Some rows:
-- begin --

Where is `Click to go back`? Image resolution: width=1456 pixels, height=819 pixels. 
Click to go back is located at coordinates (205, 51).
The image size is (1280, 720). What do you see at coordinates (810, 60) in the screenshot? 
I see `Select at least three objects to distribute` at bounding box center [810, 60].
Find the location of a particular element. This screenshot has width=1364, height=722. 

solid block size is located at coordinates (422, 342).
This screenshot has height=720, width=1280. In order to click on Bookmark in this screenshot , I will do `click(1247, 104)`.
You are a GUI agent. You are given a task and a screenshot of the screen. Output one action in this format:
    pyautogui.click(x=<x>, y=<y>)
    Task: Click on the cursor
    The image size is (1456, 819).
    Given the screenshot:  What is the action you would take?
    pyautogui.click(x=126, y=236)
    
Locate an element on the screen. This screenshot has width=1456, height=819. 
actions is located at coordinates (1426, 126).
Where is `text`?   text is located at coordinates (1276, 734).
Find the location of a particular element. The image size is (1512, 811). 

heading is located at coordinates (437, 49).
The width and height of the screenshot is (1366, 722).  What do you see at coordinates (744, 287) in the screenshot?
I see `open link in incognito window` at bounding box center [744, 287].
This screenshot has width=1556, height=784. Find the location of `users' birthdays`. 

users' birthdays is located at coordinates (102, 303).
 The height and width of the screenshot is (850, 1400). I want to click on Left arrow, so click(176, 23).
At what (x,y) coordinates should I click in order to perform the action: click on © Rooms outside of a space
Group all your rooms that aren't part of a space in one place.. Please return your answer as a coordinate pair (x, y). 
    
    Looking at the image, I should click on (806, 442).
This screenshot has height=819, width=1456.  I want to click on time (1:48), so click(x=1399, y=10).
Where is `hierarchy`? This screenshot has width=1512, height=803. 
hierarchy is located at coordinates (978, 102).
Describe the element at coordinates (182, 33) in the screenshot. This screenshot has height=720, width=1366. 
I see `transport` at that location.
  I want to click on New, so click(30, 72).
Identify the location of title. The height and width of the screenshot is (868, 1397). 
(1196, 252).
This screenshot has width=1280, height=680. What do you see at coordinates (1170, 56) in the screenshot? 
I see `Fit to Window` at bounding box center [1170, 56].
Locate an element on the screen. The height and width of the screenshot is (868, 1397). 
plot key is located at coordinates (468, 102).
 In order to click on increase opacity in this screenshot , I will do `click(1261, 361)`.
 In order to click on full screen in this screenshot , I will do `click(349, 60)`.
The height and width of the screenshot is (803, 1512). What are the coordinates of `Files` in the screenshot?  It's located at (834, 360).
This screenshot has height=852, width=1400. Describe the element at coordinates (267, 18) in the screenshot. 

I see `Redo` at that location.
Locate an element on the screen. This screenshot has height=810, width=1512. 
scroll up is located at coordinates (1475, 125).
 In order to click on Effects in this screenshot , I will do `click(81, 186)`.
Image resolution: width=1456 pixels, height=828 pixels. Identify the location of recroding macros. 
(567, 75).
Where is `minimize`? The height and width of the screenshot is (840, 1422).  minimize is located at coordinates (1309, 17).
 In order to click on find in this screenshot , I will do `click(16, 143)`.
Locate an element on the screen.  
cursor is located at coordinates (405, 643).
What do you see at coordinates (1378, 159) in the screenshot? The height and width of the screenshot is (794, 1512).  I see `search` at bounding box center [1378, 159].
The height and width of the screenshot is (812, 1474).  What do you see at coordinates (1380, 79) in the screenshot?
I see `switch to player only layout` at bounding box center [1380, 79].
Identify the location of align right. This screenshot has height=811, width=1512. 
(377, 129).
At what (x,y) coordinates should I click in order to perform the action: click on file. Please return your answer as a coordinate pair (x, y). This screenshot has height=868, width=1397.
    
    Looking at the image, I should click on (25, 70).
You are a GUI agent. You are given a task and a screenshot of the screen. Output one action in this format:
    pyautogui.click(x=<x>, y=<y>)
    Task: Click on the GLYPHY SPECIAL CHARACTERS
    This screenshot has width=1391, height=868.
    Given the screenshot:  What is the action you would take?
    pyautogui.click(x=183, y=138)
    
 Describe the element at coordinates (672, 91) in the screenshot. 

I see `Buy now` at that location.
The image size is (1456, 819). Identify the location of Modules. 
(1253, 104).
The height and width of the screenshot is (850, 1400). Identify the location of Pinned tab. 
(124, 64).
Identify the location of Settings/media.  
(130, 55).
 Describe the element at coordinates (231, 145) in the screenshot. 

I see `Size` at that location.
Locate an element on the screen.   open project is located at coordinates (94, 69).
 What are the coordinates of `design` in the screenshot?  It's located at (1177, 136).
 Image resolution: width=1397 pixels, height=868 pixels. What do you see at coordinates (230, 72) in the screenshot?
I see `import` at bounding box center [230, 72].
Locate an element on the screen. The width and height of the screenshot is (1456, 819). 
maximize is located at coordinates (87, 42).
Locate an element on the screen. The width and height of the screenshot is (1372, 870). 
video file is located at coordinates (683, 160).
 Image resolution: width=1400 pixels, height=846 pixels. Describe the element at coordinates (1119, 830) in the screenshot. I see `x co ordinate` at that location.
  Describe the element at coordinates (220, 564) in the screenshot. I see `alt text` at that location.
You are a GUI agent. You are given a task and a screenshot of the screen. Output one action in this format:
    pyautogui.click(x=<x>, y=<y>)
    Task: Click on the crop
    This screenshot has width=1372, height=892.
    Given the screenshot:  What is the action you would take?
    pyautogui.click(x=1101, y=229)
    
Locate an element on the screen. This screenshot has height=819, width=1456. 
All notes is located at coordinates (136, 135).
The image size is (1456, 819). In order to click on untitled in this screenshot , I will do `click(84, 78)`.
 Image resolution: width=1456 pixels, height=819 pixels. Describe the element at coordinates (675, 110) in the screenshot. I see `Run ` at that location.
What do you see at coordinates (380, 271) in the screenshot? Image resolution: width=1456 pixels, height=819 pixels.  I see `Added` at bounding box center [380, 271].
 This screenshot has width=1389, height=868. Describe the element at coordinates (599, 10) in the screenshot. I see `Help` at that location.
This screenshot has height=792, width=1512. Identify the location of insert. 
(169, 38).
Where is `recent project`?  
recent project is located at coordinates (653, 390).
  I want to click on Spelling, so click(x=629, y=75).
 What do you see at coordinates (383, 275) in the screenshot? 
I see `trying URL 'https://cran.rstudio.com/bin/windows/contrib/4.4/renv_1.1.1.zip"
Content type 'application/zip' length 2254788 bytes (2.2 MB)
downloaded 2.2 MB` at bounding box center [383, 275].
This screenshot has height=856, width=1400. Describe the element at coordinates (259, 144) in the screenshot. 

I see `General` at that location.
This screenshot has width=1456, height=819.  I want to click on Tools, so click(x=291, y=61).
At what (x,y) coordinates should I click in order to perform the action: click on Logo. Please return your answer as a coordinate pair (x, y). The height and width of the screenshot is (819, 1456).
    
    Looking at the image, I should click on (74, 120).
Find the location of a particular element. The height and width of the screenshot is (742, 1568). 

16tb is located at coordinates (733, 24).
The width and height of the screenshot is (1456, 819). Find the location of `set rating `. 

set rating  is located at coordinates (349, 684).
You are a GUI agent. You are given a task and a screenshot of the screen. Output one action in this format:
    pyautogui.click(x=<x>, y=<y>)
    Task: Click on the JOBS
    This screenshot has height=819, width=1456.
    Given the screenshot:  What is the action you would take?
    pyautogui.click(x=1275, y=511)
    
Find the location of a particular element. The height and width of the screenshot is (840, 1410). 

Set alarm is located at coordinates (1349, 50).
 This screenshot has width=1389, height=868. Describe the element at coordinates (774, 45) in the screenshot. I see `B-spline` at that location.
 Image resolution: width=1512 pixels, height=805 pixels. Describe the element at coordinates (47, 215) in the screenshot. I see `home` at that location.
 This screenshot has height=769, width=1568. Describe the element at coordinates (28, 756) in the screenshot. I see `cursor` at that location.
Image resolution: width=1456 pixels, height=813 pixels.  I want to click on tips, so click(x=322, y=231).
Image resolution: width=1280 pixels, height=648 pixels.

-- end --

Problem requirements. Format every line from the start of the rows down to and including the one containing "so click(176, 23)." as a Markdown table with the columns Number and Content. Give each line a number and skip blank lines.

Answer for the task.
| Number | Content |
|---|---|
| 1 | Where is `Click to go back`? Image resolution: width=1456 pixels, height=819 pixels.  |
| 2 | Click to go back is located at coordinates (205, 51). |
| 3 | The image size is (1280, 720). What do you see at coordinates (810, 60) in the screenshot?  |
| 4 | I see `Select at least three objects to distribute` at bounding box center [810, 60]. |
| 5 | Find the location of a particular element. This screenshot has width=1364, height=722.  |
| 6 | solid block size is located at coordinates (422, 342). |
| 7 | This screenshot has height=720, width=1280. In order to click on Bookmark in this screenshot , I will do `click(1247, 104)`. |
| 8 | You are a GUI agent. You are given a task and a screenshot of the screen. Output one action in this format: |
| 9 |     pyautogui.click(x=<x>, y=<y>) |
| 10 |     Task: Click on the cursor |
| 11 |     The image size is (1456, 819). |
| 12 |     Given the screenshot:  What is the action you would take? |
| 13 |     pyautogui.click(x=126, y=236) |
| 14 | Locate an element on the screen. This screenshot has width=1456, height=819.  |
| 15 | actions is located at coordinates (1426, 126). |
| 16 | Where is `text`?   text is located at coordinates (1276, 734). |
| 17 | Find the location of a particular element. The image size is (1512, 811).  |
| 18 | heading is located at coordinates (437, 49). |
| 19 | The width and height of the screenshot is (1366, 722).  What do you see at coordinates (744, 287) in the screenshot? |
| 20 | I see `open link in incognito window` at bounding box center [744, 287]. |
| 21 | This screenshot has width=1556, height=784. Find the location of `users' birthdays`.  |
| 22 | users' birthdays is located at coordinates (102, 303). |
| 23 |  The height and width of the screenshot is (850, 1400). I want to click on Left arrow, so click(176, 23). |